[Element lookup records]
########################################
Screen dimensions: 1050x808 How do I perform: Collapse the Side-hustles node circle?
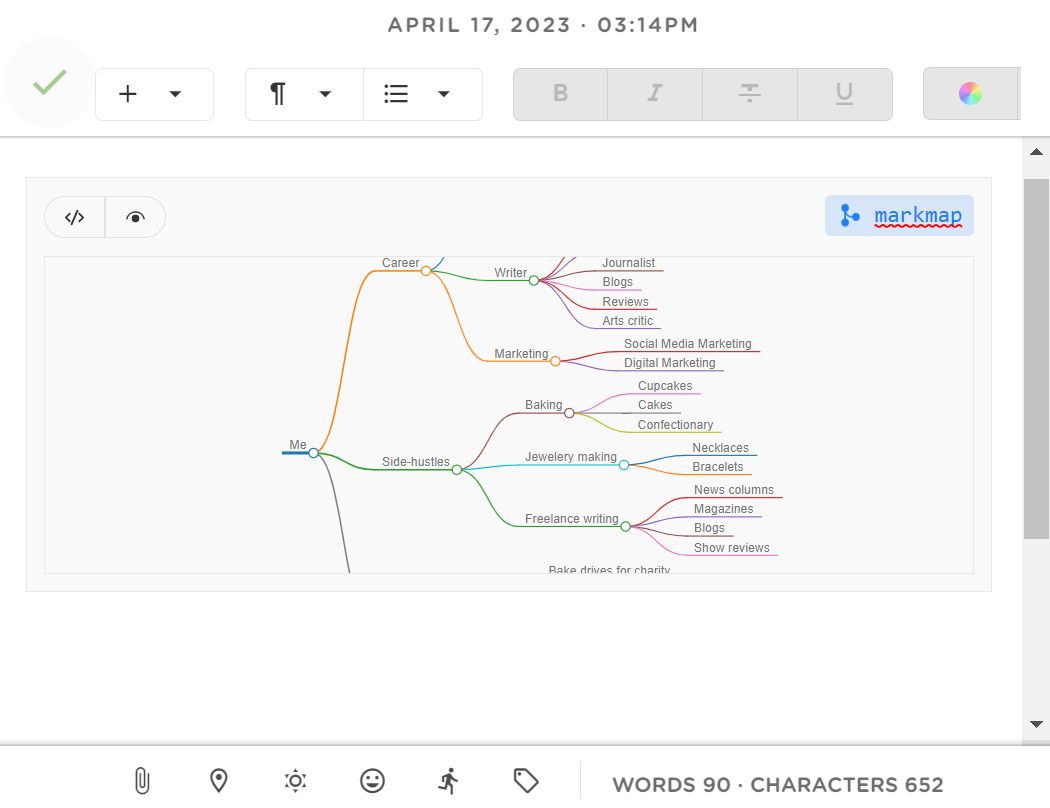tap(457, 469)
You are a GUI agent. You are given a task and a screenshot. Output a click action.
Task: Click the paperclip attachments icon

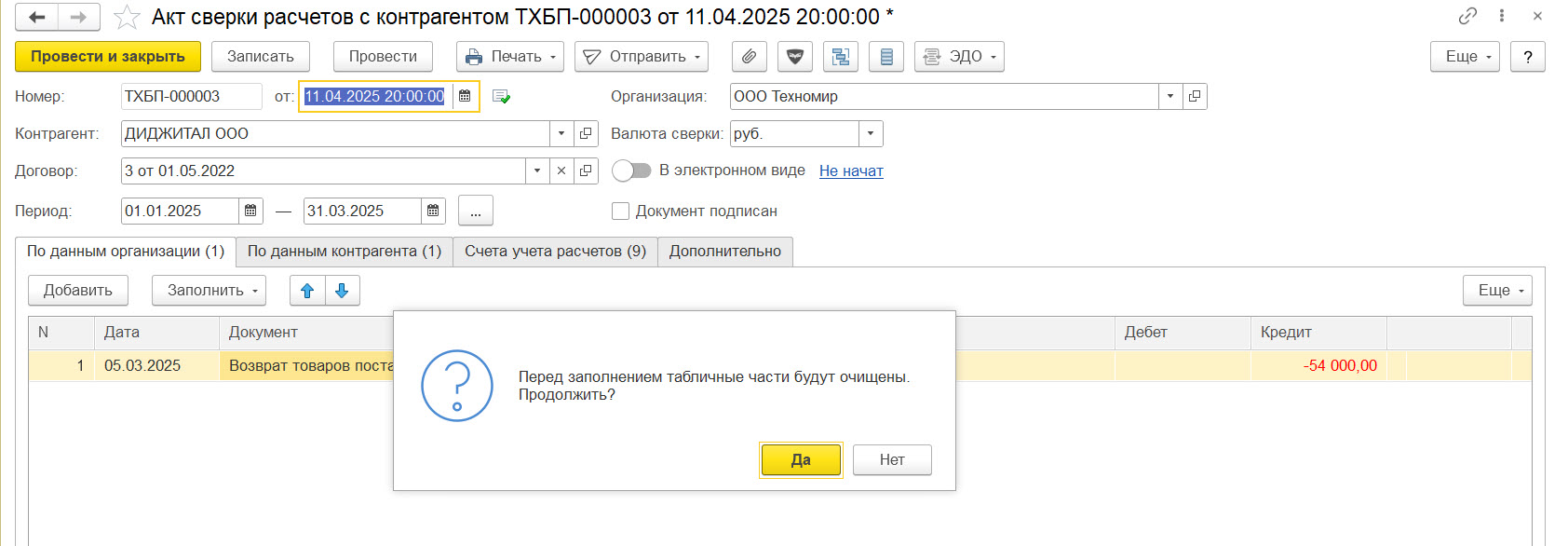tap(749, 57)
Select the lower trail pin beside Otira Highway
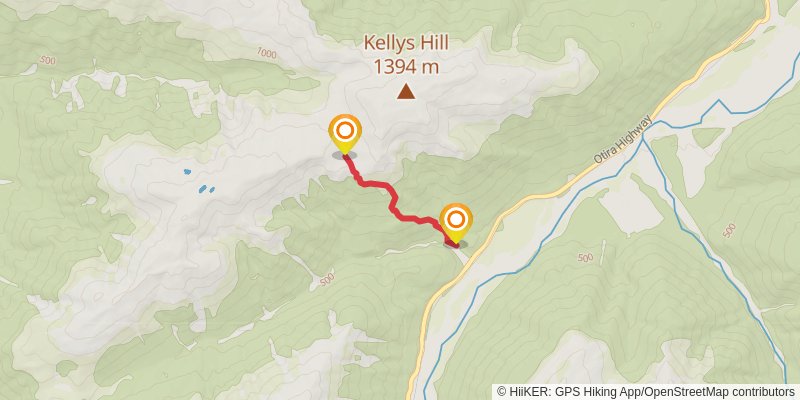The height and width of the screenshot is (400, 800). tap(456, 223)
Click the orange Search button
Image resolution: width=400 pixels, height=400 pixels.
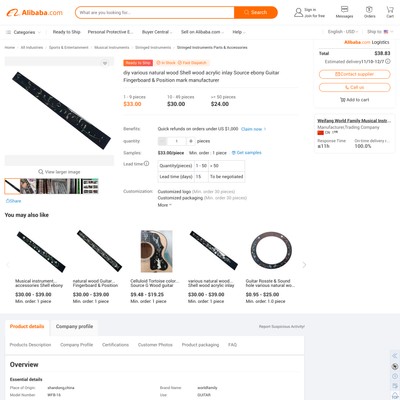pos(256,12)
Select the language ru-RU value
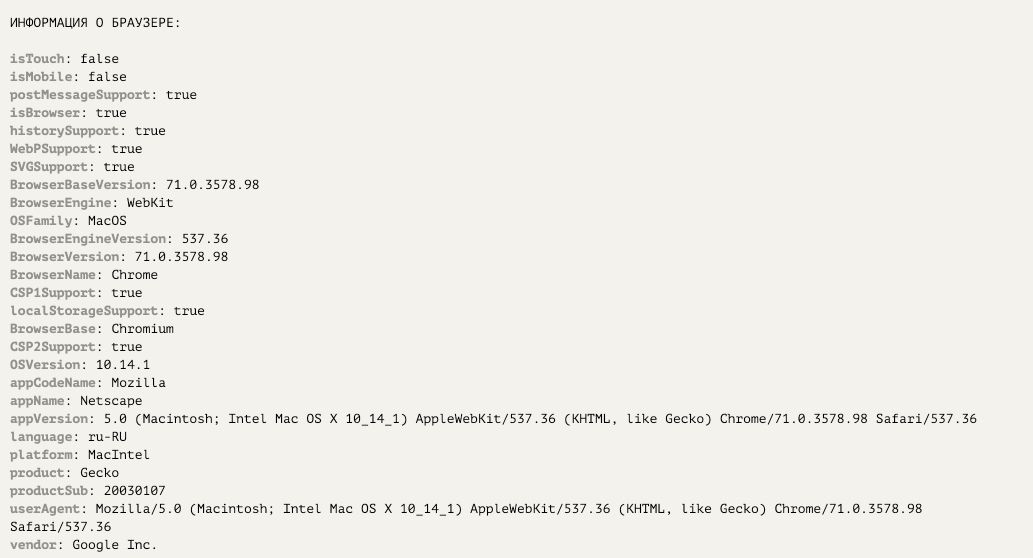The height and width of the screenshot is (558, 1033). tap(107, 437)
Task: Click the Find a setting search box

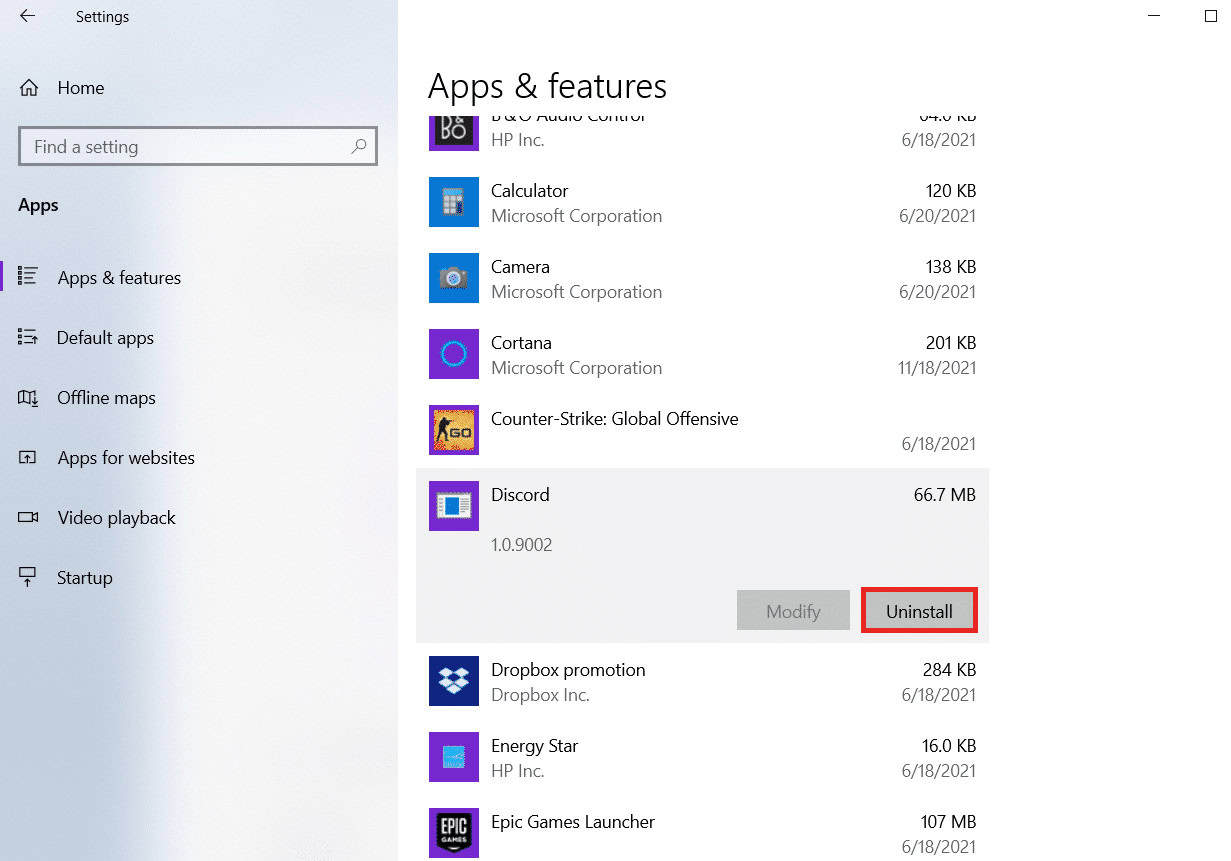Action: pos(197,146)
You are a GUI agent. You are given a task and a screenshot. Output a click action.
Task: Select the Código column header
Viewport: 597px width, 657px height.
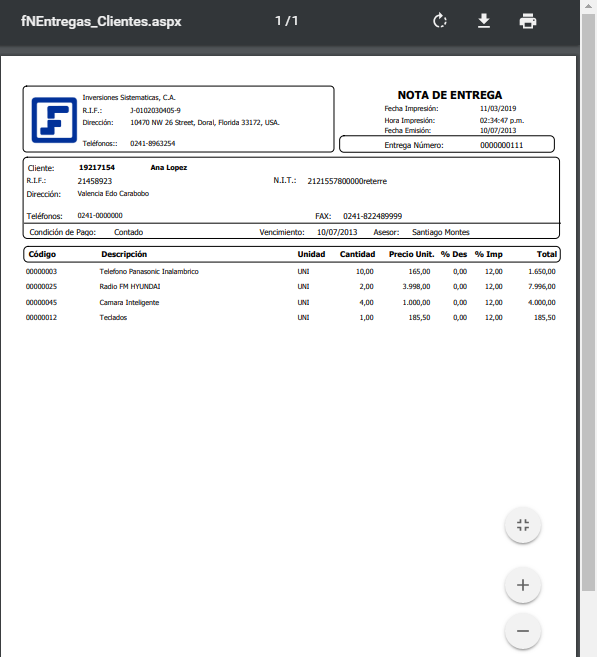point(42,254)
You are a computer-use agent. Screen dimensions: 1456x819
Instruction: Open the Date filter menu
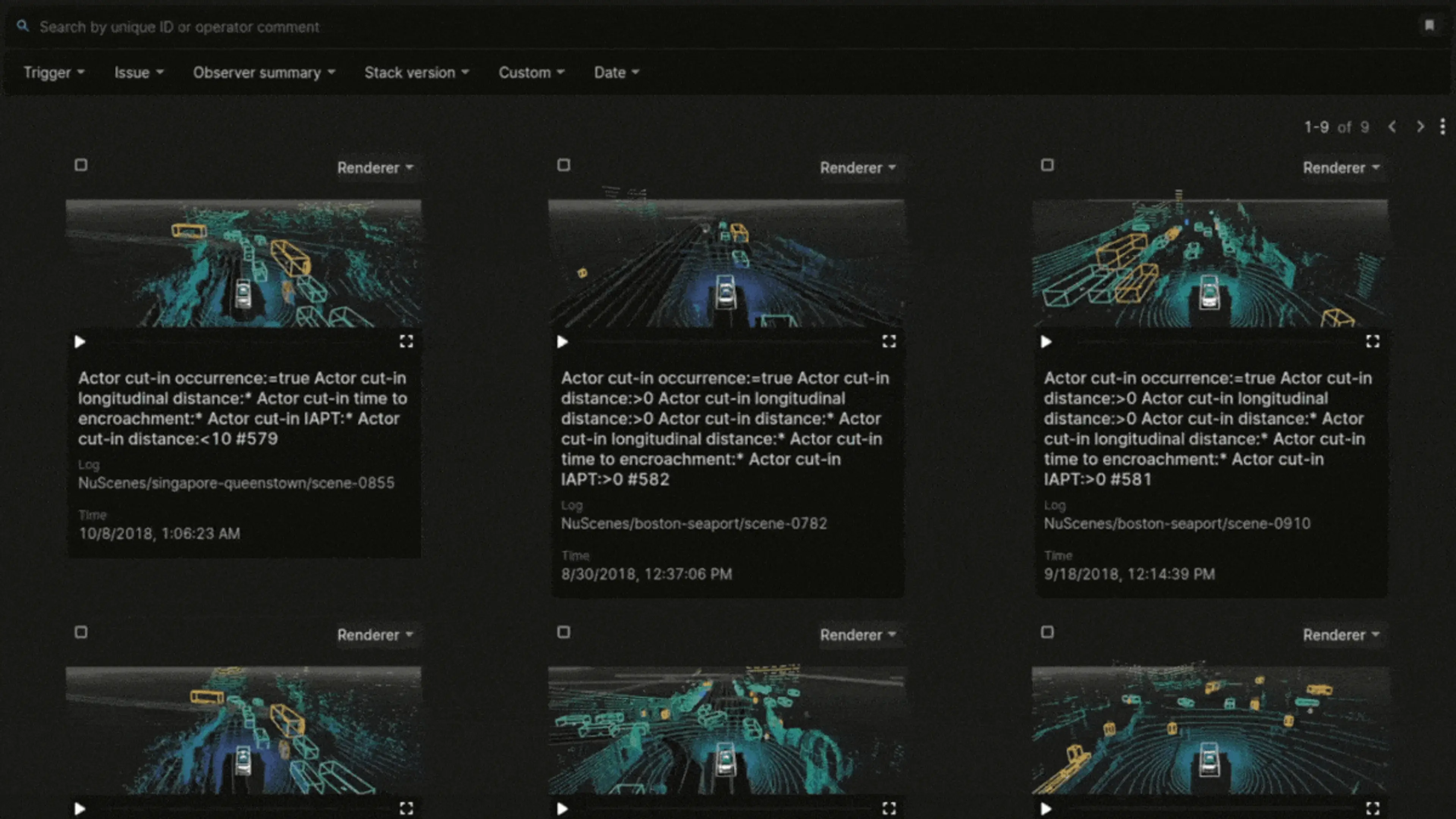[616, 72]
########################################
▸ **TASK TO COMPLETE**
Write the data from the line containing "Click the orange Search button" down to the line containing "Action: pos(197,146)", both included, as a two-column CSV with the columns request and answer. Give one row per item, put each value in a single quoted field with line breaks turned into spaces, and leave out the pictures.

▸ **THE REPLY**
request,answer
"Click the orange Search button Image resolution: width=400 pixels, height=400 pixels.","pos(256,12)"
"Select the language ru-RU value","The height and width of the screenshot is (558, 1033). tap(107, 437)"
"Task: Click the Find a setting search box","Action: pos(197,146)"